-- Your assignment --
The line that contains "Terms of Service (18, 2454)" marks the start. Output it and all remaining lines exactly, through the final line of the listing.

-- Given information --
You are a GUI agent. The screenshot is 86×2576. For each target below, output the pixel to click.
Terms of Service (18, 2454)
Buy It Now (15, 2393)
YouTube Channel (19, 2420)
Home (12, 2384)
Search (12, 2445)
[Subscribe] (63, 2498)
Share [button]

-- Response to the task --
Terms of Service (18, 2454)
Buy It Now (15, 2393)
YouTube Channel (19, 2420)
Home (12, 2384)
Search (12, 2445)
[Subscribe] (63, 2498)
Share [button]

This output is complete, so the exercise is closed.